Condemnation from around the world over a new law on criminalising those who implicate Poland in responsibility for Holocaust crimes has drawn a strong response from a Polish archbishop.
Archbishop Waclaw Depo of Czestochowa says the new law’s critics are trying to “alter historical truth”.
The law imposes fines or up to three years’ jail for anyone who “publicly and against the facts attributes to the Polish nation or Polish state responsibility or co-responsibility for Nazi crimes”, or “flagrantly reduces in any way the responsibility of the real perpetrators”.
The law has been called “baseless” by Israeli premier Benjamin Netanyahu.
His view is echoed by the Jerusalem-based Yad Vashem Memorial Institute.
The Institute says the law would impede research and debate on the Holocaust.
Polish newspapers have said US officials have threatened to suspend joint military projects.
The newspapers say President Andrzej Duda and Premier Mateusz Morawiecki would not be received by President Donald Trump or other Administration members.
Archbishop Depo says the world has “turned away from the truth – not just truth about God, but also truth about us and about our history, turning us into executioners”.

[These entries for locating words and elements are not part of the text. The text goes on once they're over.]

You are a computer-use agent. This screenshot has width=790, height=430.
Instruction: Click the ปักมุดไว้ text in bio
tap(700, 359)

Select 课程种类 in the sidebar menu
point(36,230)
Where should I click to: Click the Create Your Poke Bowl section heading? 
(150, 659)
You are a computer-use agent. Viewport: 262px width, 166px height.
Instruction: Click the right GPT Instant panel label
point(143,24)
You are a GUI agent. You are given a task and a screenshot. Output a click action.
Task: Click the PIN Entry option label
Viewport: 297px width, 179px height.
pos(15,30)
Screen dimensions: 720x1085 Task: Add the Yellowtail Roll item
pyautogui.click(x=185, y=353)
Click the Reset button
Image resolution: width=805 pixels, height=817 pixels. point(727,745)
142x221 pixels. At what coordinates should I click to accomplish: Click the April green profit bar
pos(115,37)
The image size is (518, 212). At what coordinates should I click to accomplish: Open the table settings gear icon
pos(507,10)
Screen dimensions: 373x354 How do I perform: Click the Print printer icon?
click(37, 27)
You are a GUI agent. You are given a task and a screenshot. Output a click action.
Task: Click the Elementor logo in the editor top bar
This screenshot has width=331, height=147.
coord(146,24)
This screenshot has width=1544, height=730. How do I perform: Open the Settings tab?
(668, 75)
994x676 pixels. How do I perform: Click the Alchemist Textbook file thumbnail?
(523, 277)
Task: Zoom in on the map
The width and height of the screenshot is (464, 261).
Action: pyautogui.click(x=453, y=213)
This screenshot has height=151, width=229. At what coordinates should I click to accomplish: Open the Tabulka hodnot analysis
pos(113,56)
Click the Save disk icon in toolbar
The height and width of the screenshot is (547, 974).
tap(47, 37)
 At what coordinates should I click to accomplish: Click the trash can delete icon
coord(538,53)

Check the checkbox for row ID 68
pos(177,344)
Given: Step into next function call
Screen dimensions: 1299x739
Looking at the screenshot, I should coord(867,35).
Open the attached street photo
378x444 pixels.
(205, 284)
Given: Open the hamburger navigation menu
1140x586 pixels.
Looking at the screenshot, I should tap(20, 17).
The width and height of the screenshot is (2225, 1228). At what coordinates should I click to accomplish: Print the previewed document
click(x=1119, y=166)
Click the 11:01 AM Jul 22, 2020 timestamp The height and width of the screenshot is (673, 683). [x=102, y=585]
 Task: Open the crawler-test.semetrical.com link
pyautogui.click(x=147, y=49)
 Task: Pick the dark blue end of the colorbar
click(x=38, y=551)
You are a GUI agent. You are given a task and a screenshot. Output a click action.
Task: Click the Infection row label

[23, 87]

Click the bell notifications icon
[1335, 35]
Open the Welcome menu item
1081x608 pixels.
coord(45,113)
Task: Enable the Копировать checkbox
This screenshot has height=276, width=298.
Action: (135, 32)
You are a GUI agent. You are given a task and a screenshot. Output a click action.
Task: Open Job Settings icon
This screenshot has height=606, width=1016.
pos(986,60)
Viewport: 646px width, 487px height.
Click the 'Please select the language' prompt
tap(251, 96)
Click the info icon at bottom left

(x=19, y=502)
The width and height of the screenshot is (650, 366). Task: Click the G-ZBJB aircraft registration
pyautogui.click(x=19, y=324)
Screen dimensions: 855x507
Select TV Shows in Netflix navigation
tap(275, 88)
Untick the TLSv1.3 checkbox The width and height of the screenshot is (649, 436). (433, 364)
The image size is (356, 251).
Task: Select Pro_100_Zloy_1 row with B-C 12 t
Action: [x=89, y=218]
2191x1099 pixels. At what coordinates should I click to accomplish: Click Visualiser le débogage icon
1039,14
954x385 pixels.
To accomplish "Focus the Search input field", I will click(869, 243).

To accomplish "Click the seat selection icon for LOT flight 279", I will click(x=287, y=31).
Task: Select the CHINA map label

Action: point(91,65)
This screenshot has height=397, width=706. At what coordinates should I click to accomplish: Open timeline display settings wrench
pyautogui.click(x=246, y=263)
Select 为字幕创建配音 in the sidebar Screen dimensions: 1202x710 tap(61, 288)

“In reality, we’re a nation of sacrifice and suffering, which first felt the painful blows of the Second World War and then had them extended by years of Soviet occupation”.
The archbishop spoke after a conciliatory appeal by representatives of 6850 Poles honoured by Israel for saving Jewish lives under Nazi occupation – members of the Polish Association of Righteous Among Nations – was published in US, European and Israeli newspapers.
The Polish Association of Righteous Among Nations said hundreds of Poles had paid with their lives for showing “kindness and responsibility” to persecuted Jews, while other “ignoble Poles” had “acted on their own behalf” against Holocaust victims.
It urged Jews and Poles to continue building “an alliance and future” based on “friendship, solidarity and truth”, and also called for “empathy, judiciousness and thoughtfulness when creating laws”.
Controversy over the law had sparked a wave of anti-Jewish feeling and urged the country’s Bishops’ Conference to speak out, says Stanislaw Krajewski, a Warsaw University professor who co-chairs the Polish Council of Christians and Jews.
“Whatever the government intended, the anti-Jewish genie is out of the bottle again, and certain extremist groups seem to think they now have permission, thanks to recent signals, to say and do what they like.”